Passage shown START
Friday, September 8, 2023

19,000 plasma proteomes by LCMS! YES YES YES YES!

Okay - did I ever pick a great week to go hang out at an old military installation with no internet so I could focus! 

First off, before I get too excited, is this real? I mean, can I download like 19,000 plasma proteomes? 

FUCK YES I CAN! I just don't have anywhere near enough hard drive space for 20,000 SWATH FILES!

Gradient looks like around 20 minutes using an Eksigent trap/elute system running around 10 microliters/minute. Probably given the trap elute I'm guessing around 25-30 minutes per sample. Variable window DIA with 50 windows. TRACKING A LONGITUDINAL COHORT OF LIKE 4,000 different people with multiple sampling events over 10 years! So so so so cool.

Get this. They processed it all with DIA-NN using a library of only around 800 proteins from their library. Absolutely makes sense. But can you imagine how much more can be mined out of this as DIA algorithms continue to evolve? Re-mine this in 5 years when the algorithms are faster and computers are way way faster and you can actually consider a much larger and deeper depth of human protein expression in plasma! The kind of goldmine for protein biomarker discovery we've been dreaming of and little birdies keep telling me there are a bunch more on the way. It's just that things like these take a long time to do! 

1 comment:

  1. Very interesting on the subset library approach. They effectively do targeted proteomics on a longer list. To maximize that I think encyclopedia is actually a better algorithm where you get a full grid array output. All that said, I’m a bit weary of FDR here. If the target feature space is incongruent with the discovery space, I am not convinced that diann is the best algorithm. For the same reason, cancer plasma sets should probably have some of the host cancer leak proteins included in library but also to prevent false positives forced on the unmatchable signals. Maybe the complexity match changes since this is serum and not plasma, but Astral is achieving over 6000 protein ids with diann on Seer enrichment platform (bias here, I work for Seer).
Passage shown END
Records START
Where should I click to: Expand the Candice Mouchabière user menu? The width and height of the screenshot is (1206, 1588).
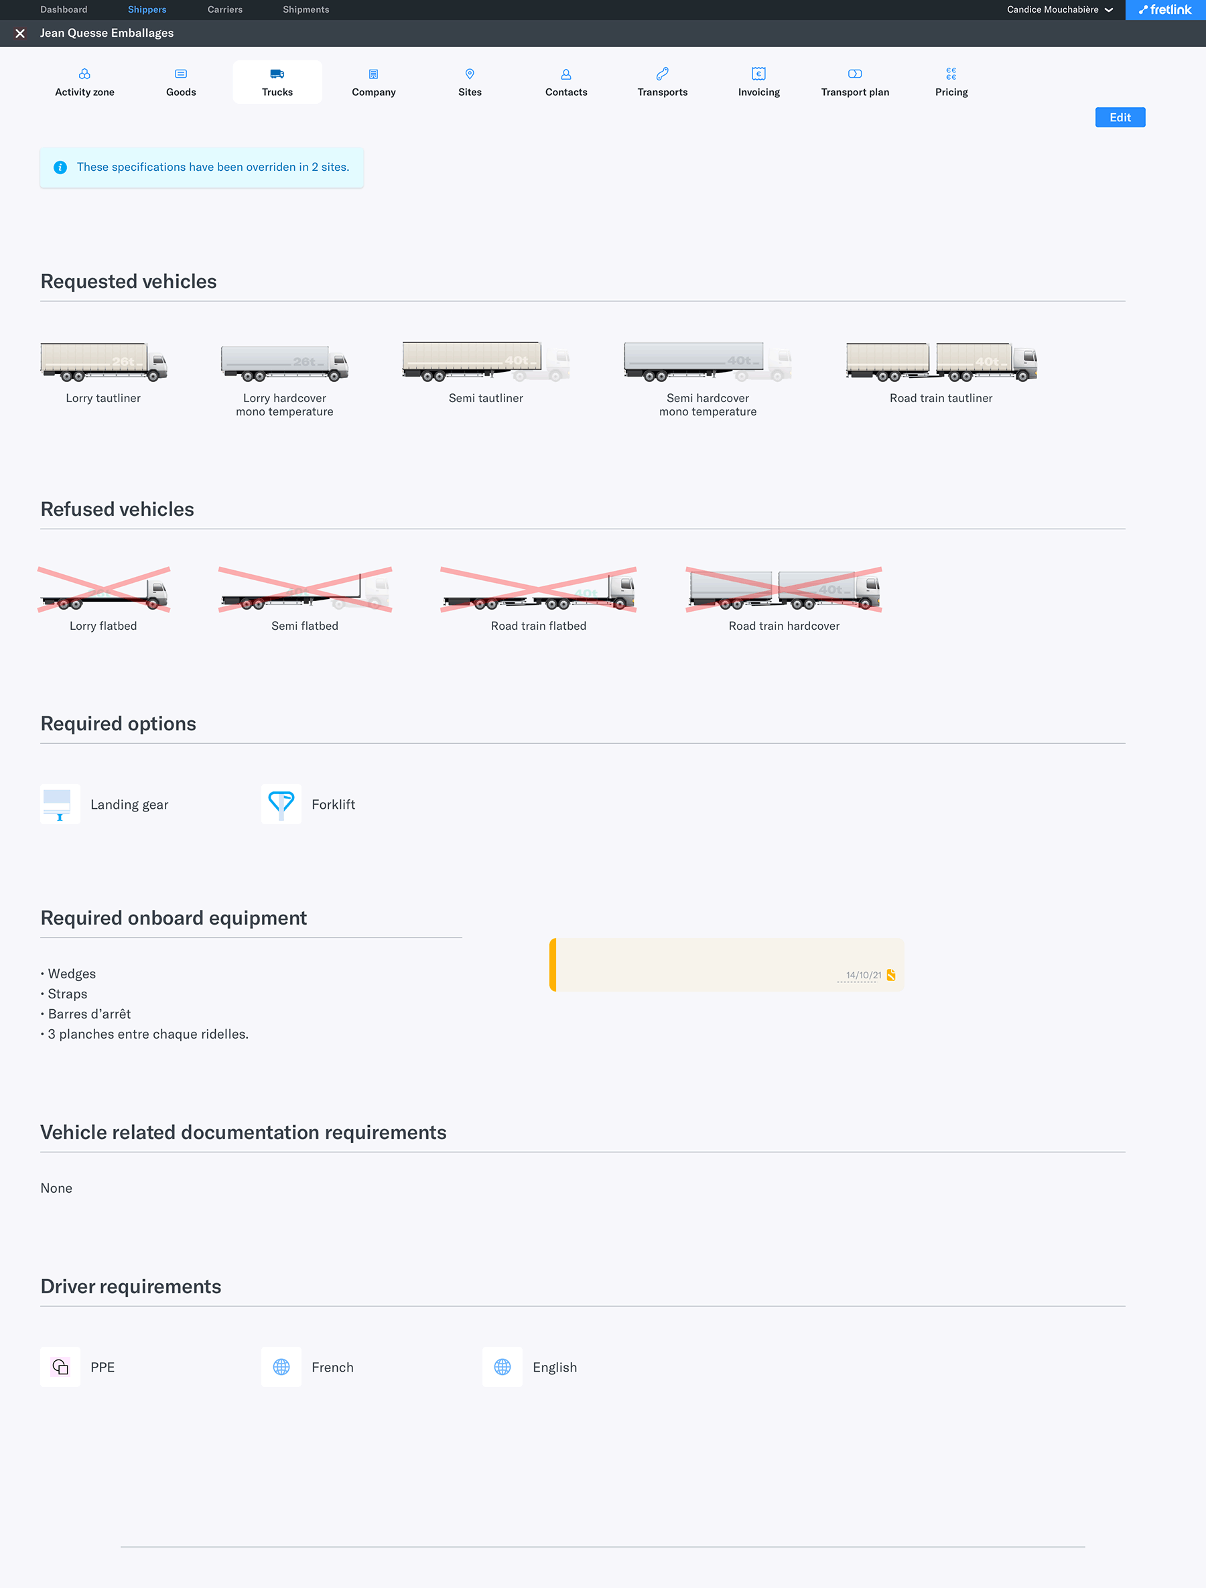(x=1060, y=9)
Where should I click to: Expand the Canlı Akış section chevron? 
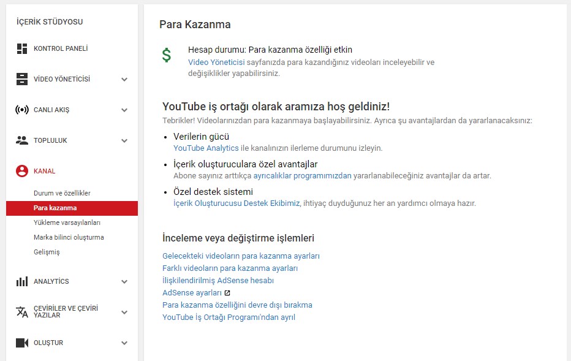pos(124,110)
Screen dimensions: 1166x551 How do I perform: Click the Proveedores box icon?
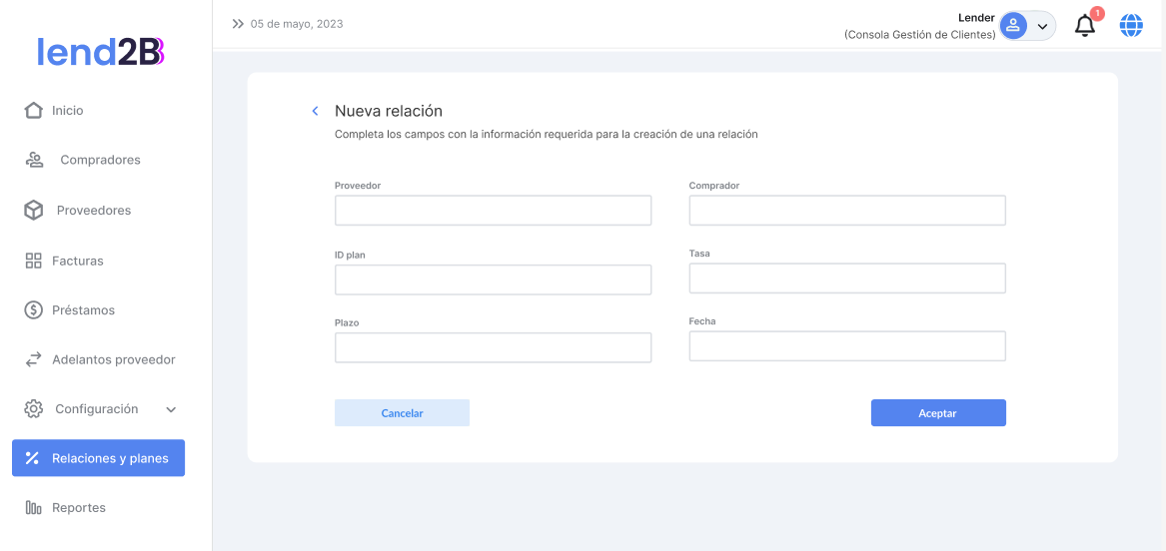coord(34,211)

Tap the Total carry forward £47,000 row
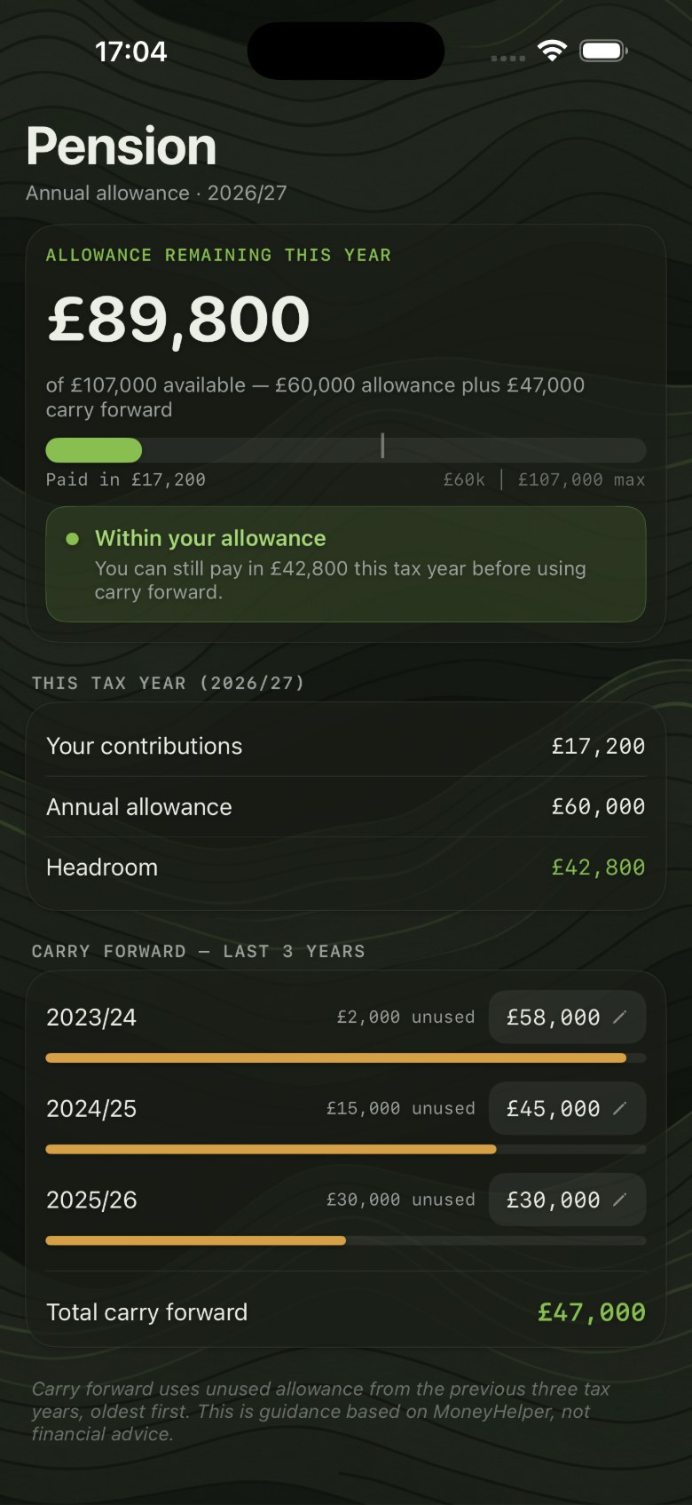(x=346, y=1311)
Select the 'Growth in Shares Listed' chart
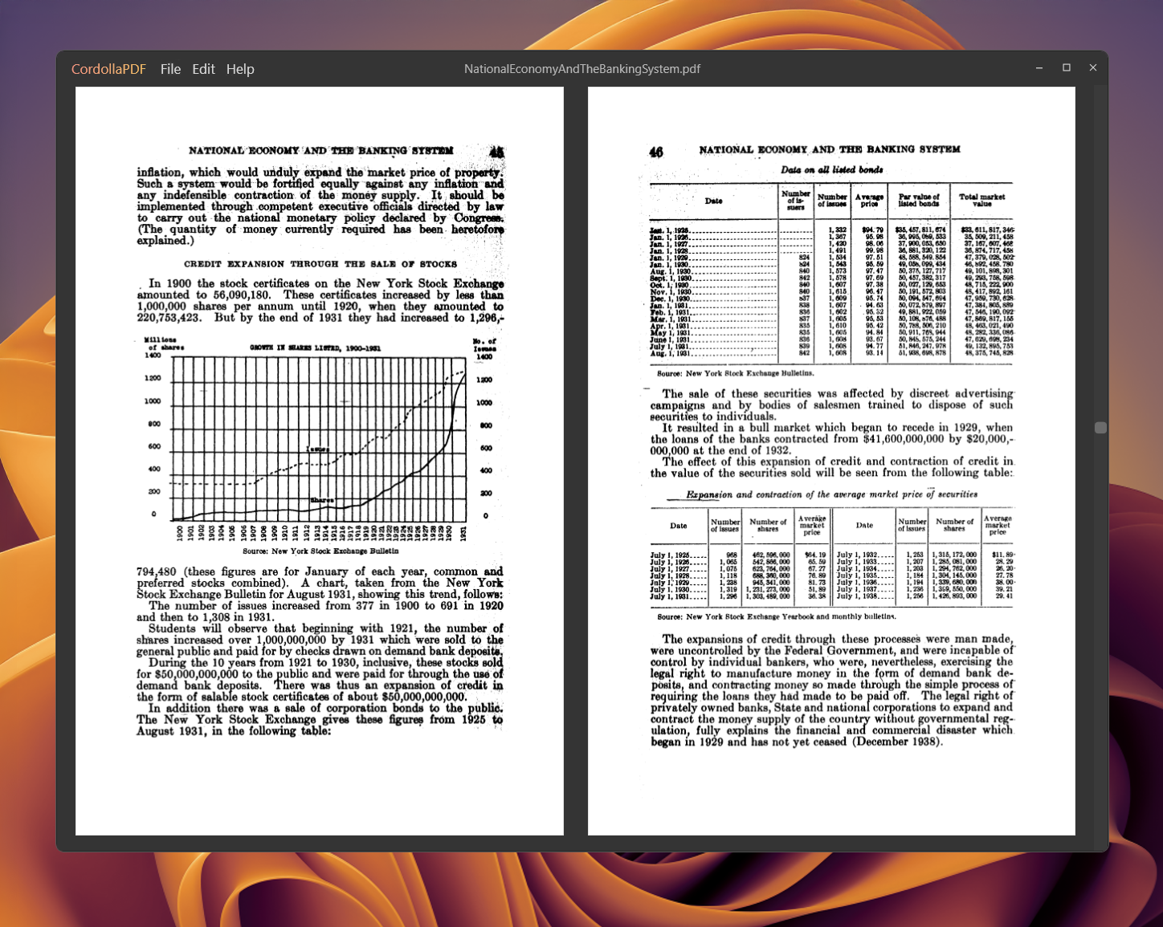The width and height of the screenshot is (1163, 927). (x=317, y=441)
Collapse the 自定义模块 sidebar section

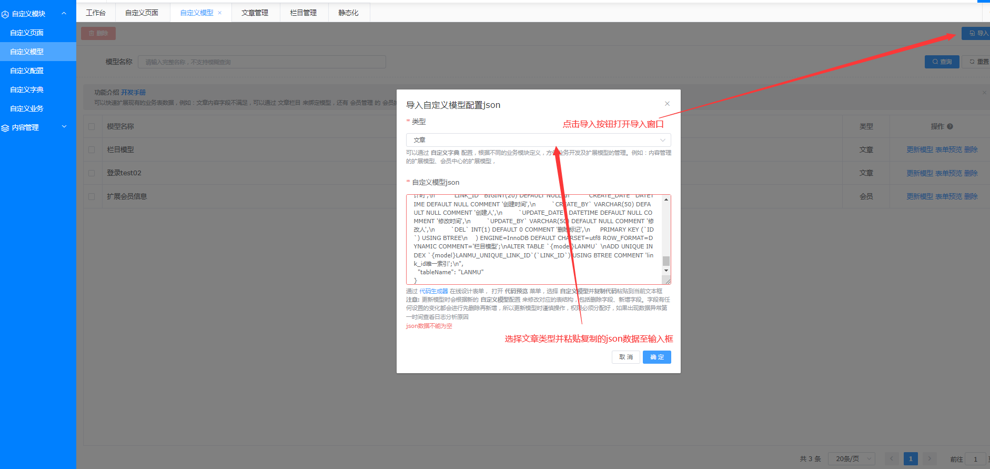(64, 14)
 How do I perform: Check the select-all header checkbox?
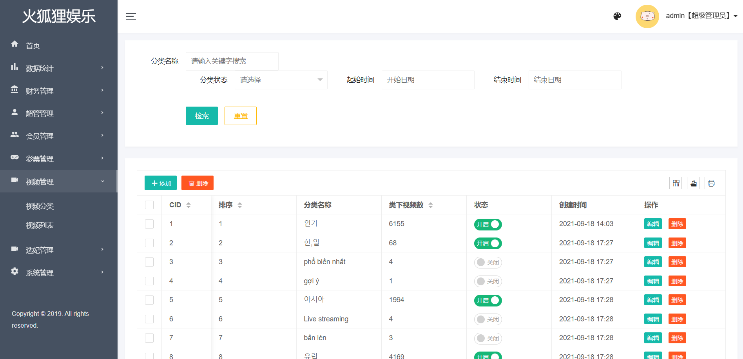tap(149, 205)
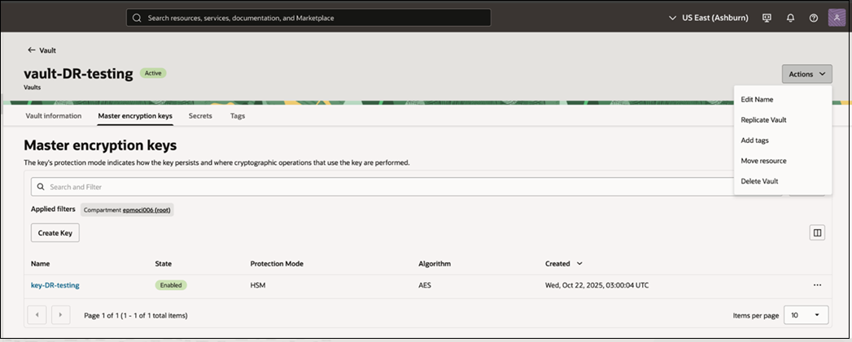Go to next page arrow
This screenshot has width=852, height=342.
tap(61, 315)
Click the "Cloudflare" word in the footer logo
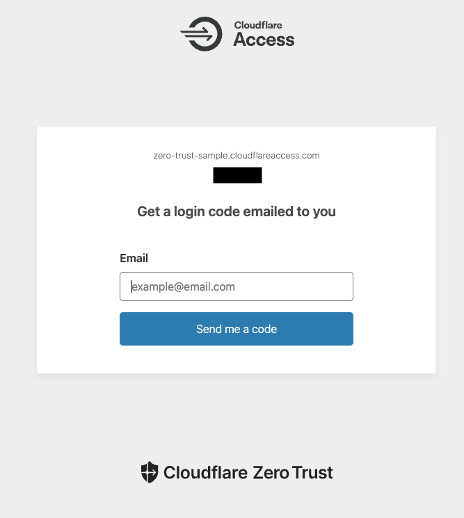The image size is (464, 518). click(205, 474)
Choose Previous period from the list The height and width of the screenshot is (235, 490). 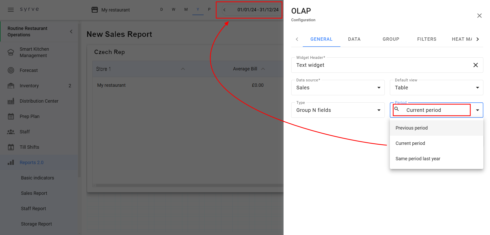click(411, 128)
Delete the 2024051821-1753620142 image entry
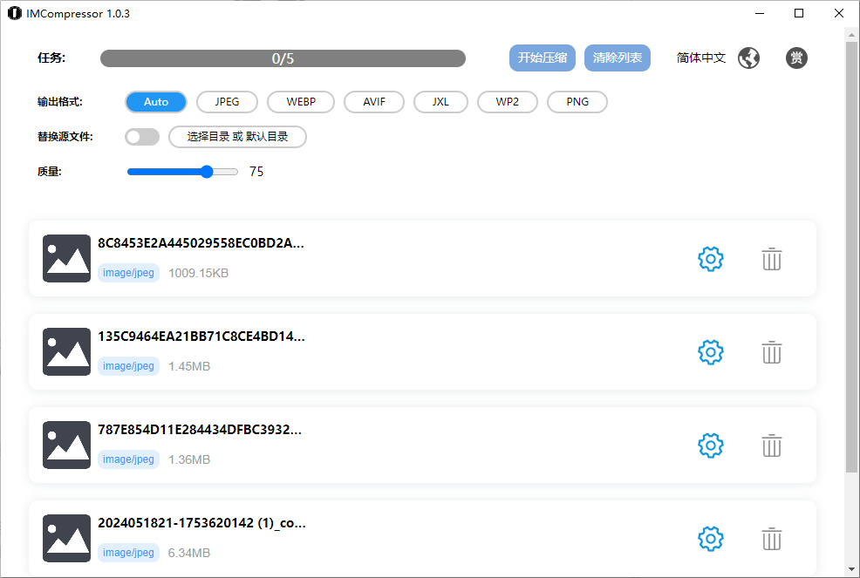The width and height of the screenshot is (860, 578). click(771, 539)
Records END
**What you are asked to do**
Write out the full plasma proteomes post above, including its comment, word for word.

**Task output**
Friday, September 8, 2023

19,000 plasma proteomes by LCMS! YES YES YES YES!

Okay - did I ever pick a great week to go hang out at an old military installation with no internet so I could focus! 

First off, before I get too excited, is this real? I mean, can I download like 19,000 plasma proteomes? 

FUCK YES I CAN! I just don't have anywhere near enough hard drive space for 20,000 SWATH FILES!

Gradient looks like around 20 minutes using an Eksigent trap/elute system running around 10 microliters/minute. Probably given the trap elute I'm guessing around 25-30 minutes per sample. Variable window DIA with 50 windows. TRACKING A LONGITUDINAL COHORT OF LIKE 4,000 different people with multiple sampling events over 10 years! So so so so cool.

Get this. They processed it all with DIA-NN using a library of only around 800 proteins from their library. Absolutely makes sense. But can you imagine how much more can be mined out of this as DIA algorithms continue to evolve? Re-mine this in 5 years when the algorithms are faster and computers are way way faster and you can actually consider a much larger and deeper depth of human protein expression in plasma! The kind of goldmine for protein biomarker discovery we've been dreaming of and little birdies keep telling me there are a bunch more on the way. It's just that things like these take a long time to do! 

1 comment:

  1. Very interesting on the subset library approach. They effectively do targeted proteomics on a longer list. To maximize that I think encyclopedia is actually a better algorithm where you get a full grid array output. All that said, I’m a bit weary of FDR here. If the target feature space is incongruent with the discovery space, I am not convinced that diann is the best algorithm. For the same reason, cancer plasma sets should probably have some of the host cancer leak proteins included in library but also to prevent false positives forced on the unmatchable signals. Maybe the complexity match changes since this is serum and not plasma, but Astral is achieving over 6000 protein ids with diann on Seer enrichment platform (bias here, I work for Seer).